The story of how Mr. Mohammad, a refugee from the fighting in Helmand Province who in better days made a living as a singer and a musician, came to trade his daughter is in part a saga of terrible choices faced by some of the poorest Afghan families. But it is also a story of the way the war has eroded the social bonds and community safety nets that underpinned hundreds of thousands of rural Afghans’ lives.
Women and girls have been among the chief victims — not least because the Afghan government makes little attempt in the camps to enforce laws protecting women and children, said advocates for the camp residents.
Aid groups have been able to provide a few programs for women and children in the ever-growing camps, including schooling that for many girls here is a first. But those programs are being cut as international aid has dwindled here ahead of the Western military withdrawal. And the Afghan government has not offered much support, in part because most officials hope the refugees will leave Kabul and return home.
Most of the refugees in this camp are from rural southern Afghanistan, and they remain bound by the tribal codes and elder councils, known as jirgas, that resolved disputes in their home villages.
Few, however, still have the support of a broader network of kinsmen to fall back on in hard times as they would have at home. Out of context, the already rigid Pashtun codes have become something even harsher.
“This kind of thing never happened at home in Helmand,” said Mr. Mohammad’s mother as she sat in the back of the smoky room. Watching her granddaughter, as she laughed and smiled with her teacher, Najibullah, who also acts as a camp social worker and was visiting the family, she added, “I never remember a girl being given away to pay for a loan.”
From the point of view of those who participated in the jirga, the resolution was a good one, said Tawous Khan, an elder who led it and is one of the two main camp representatives. “You see, Taj Mohammad had to give his daughter. There was no other way,” he said. “And, it solved the problem.”
Some Afghan women’s advocates who heard about the little girl’s plight from news media reports were outraged and said they had asked the Interior Ministry to intervene, since child marriage is a violation of Afghan law and it is also unlawful to sell a woman. But nothing happened, said Wazhma Frogh, the executive director of the Research Institute for Women, Peace and Security.
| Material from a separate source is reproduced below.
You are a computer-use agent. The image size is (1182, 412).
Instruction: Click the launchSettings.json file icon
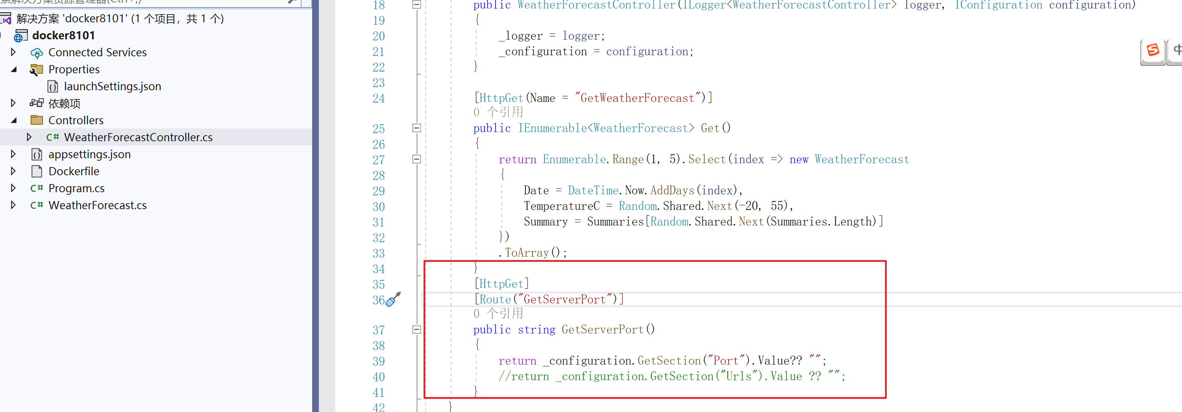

“There has to be some sort of intervention,” Ms. Frogh said, “otherwise others will think this behavior is all right and it will increase.”
The Camps
The dark, cramped room where Mr. Mohammad lives with his wife and his eight children is typical of the shelters in the Charahi Qambar camp, which houses 900 refugee families from war-torn areas, mostly in southern Afghanistan.
The camp is the largest in the capital area, but just one of 52 such “informal settlements” in the province, according to the United Nations Office for the Coordination of Humanitarian Affairs.
Abjectly poor, the people in the camps came with little more than a handful of household belongings. Seeking safety and aid, they instead found themselves unwelcome in a city already overcrowded with returning refugees from Pakistan and Iran.
For years Charahi Qambar did not even have wells for water because the government was reluctant to let aid groups dig them, said Mohammad Yousef, an engineer and the director of Aschiana, an Afghan aid group that works in nine camps around the country as well as with street children.